This idea was implemented ages ago, using a device called a "gardener".
No story here.
My god carries a hammer. Your god died nailed to a tree. Any questions?
Seems to me that a technology like this should be designed to be attractive to organic growers, since they're far more likely to be interested in a robotic weed killer. But it better have a fuel cell or enviromentally friendly battery, too.
And why kill weeds in place when you can just yank 'em and dump the whole thing in the compost pile? I was expecting a big bot with a couple of graspers on either end and a huge solar energy collecting mast on top.
But really, I just disagree with the premise that agriculture needs to be fully mechanized and automated to help the economy, or whatever tbe argument supporting things like this might actually be.

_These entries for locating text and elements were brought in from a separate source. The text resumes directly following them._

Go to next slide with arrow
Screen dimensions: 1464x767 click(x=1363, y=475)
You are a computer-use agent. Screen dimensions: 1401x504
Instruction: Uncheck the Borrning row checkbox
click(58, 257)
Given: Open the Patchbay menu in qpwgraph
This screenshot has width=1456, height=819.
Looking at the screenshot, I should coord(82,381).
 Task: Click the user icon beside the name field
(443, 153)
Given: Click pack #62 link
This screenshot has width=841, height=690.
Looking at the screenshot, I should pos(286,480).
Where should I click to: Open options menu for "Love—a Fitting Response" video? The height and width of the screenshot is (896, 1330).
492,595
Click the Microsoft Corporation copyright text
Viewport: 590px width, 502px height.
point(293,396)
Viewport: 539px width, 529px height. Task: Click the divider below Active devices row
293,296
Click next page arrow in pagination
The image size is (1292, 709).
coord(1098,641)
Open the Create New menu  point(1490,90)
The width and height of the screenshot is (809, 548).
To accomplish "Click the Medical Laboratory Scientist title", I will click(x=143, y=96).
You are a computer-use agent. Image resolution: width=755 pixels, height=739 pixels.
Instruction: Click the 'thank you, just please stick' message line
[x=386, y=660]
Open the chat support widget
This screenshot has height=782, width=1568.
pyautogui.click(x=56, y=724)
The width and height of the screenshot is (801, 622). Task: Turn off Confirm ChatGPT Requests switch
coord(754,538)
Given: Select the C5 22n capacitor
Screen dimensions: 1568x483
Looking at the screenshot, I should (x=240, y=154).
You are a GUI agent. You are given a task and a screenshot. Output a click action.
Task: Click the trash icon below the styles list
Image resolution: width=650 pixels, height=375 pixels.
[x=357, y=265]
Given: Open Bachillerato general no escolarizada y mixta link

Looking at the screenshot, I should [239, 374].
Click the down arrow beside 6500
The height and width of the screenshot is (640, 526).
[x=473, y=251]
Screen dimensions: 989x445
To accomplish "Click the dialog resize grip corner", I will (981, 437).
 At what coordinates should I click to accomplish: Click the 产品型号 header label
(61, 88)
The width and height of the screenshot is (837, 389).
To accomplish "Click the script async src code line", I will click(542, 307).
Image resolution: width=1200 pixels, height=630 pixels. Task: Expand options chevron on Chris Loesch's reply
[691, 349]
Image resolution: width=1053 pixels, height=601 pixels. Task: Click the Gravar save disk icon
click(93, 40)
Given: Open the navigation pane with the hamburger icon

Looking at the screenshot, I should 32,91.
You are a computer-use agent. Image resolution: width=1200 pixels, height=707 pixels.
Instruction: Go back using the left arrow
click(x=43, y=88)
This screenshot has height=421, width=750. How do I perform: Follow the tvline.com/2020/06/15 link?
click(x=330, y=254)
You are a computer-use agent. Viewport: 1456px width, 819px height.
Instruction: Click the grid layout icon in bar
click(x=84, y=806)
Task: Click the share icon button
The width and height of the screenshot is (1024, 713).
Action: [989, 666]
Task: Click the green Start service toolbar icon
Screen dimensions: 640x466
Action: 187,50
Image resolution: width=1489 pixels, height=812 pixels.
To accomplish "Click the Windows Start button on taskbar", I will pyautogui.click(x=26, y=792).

What a waste of technology! Think about it: They're going to go to the effort of doing a brute-force identification of weeds (i.e. looking at every plant in every row, instead of using a broadly-targeted agent). But then they fall back on an old-school method of killing the weed -- by poisoning. Yeah, targeted poisoning, but it's a refinement of an undesirable technology.
:)
Now, it seems to me that if you're going to the effort of imaging the leaves of virtually every stalk coming out of the ground, you ought to take the opportunity to do something very selective and low-impact to the surrounding plants. Like pull the damn thing out, roots and all. No expense of chemical agents, no breeding of resistant weed species, and it produces a product that people are willing to pay a premium for. I'm pretty sure that having weeds pulled robotically would not impact the qualification of a product as "organic."
Just my $0.02US, but I'd sooner feed my kids methodically/robotically well-managed organic food than feed them foodstuffs protected by well-targeted herbicides and pesticides. Why play that lottery if you have the technological means to avoid it?
I think not...(*poof*)
Good idea, but what you are missing is the fact that the ground only holds so much in amount of nutients, water, etc, and even if some plants give back some nutrients to the soil while growing, the secondary plants will just be competition to the primary crop, resulting in stunted yields. Also, with the height that corn grows, it would be virtually impossible to grow anything in between the rows, since the corn would block all the sunlight to the shorter plants. The secondary crop would grow well until the corn grew taller than it, but in the end this hurts the very important early growth of the corn. This would also result in leaching of the soil, since there would be so much growing in such a small place, with neither growing to its full capability.
Or...farmers can just continue rotating crops every year like they do and adding only as much fertilizer as needed, keeping their yields as high as possible.